Alors, on se retrouve pour papoter d'un truc... comment dire... fondamental? Genre, qui a marqué notre enfance autant que les goûters à 16h ou les batailles de polochons? Oui, je parle bien de la page de garde Picbille! La Picbille, quoi!
Ah, Picbille... Juste le nom, ça te replonge direct dans la salle de classe, non? Avec l'odeur de craie et de colle Cléopâtre. Souvenirs, souvenirs...
Mais pourquoi, pourquoi cette page de garde Picbille était-elle si importante? C'était pas juste pour faire joli, voyons. C'était le lancement officiel de l'année scolaire! Un peu comme le décompte avant le feu d'artifice du 14 juillet, mais en version beaucoup moins bruyante (et potentiellement moins dangereuse, soyons honnêtes).
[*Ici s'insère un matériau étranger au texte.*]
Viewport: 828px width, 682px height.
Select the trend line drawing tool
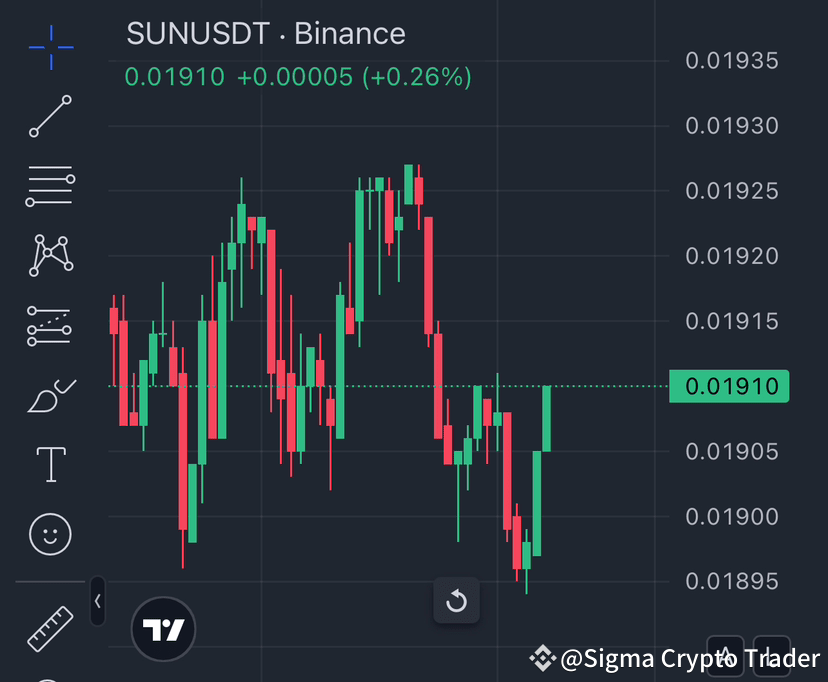[x=49, y=116]
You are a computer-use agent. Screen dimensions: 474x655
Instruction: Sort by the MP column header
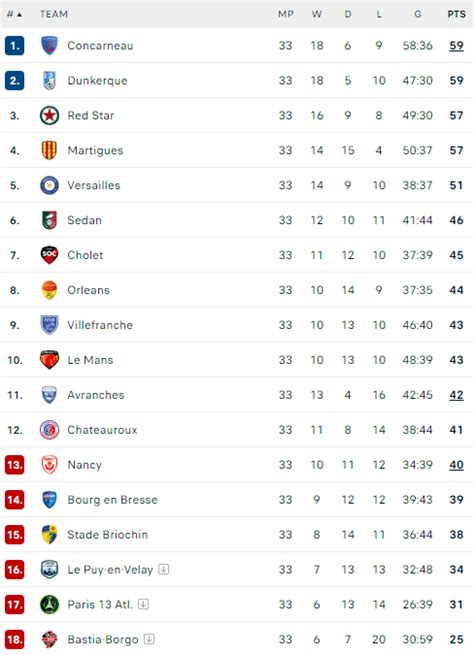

Franchement, qui n'a jamais passé une heure à colorier parfaitement les petits personnages? Hein? Personne ne lève la main? Je vous crois moyen, là... Allez, avouez! On voulait tous que notre Picbille soit LA plus belle Picbille de toute la classe. C'était une question de fierté! Un enjeu vital! Ok, peut-être que j'exagère un peu... Mais à 6 ans, ça me paraissait crucial.
La technique Picbille, tu connais?
Et parlons-en, de cette technique de coloriage. Pas question de gribouiller comme un sauvage! Non, non, non. Il fallait respecter les contours. Faire des petits traits dans le même sens. Choisir les bonnes couleurs. (Le bleu layette pour le ciel, évidemment. Y'avait-il une autre option?) Et surtout, surtout... Ne JAMAIS dépasser! La catastrophe absolue!

Vous vous souvenez des crises existentielles quand on se rendait compte qu'on avait (horreur!) légèrement dépassé? Le drame! La fin du monde! Bon, ok, peut-être pas la fin du monde. Mais quand même, une grosse déception. Il fallait vite ruser: rajouter une petite fleur, une étoile filante, n'importe quoi pour camoufler la bourde... La créativité au service du camouflage, quoi!
La page de garde Picbille, c'était aussi l'occasion de montrer ses talents artistiques. Enfin, nos maigres talents, soyons réalistes. Mais c'était notre moment de gloire! On pouvait enfin prouver au monde entier qu'on était capable de tenir un crayon (à peu près) correctement. Et de choisir des couleurs (à peu près) assorties.

Plus qu'une image, un symbole!
Mais au-delà du coloriage, la page de garde Picbille représentait bien plus. C'était un symbole. Un symbole de l'école, de l'apprentissage, des devoirs (ouille!), des récrés (youpi!), et de tous ces petits moments qui ont façonné notre enfance.
Alors, la prochaine fois que vous croiserez une image Picbille, prenez un instant pour vous souvenir. Souvenez-vous de ces après-midis passés à colorier, de ces petites frustrations et de ces grandes satisfactions. Parce que, mine de rien, cette petite page de garde a marqué toute une génération. Et ça, c'est pas rien, non?
Et vous, c'était comment votre page de garde Picbille? Racontez-moi! Je suis curieuse!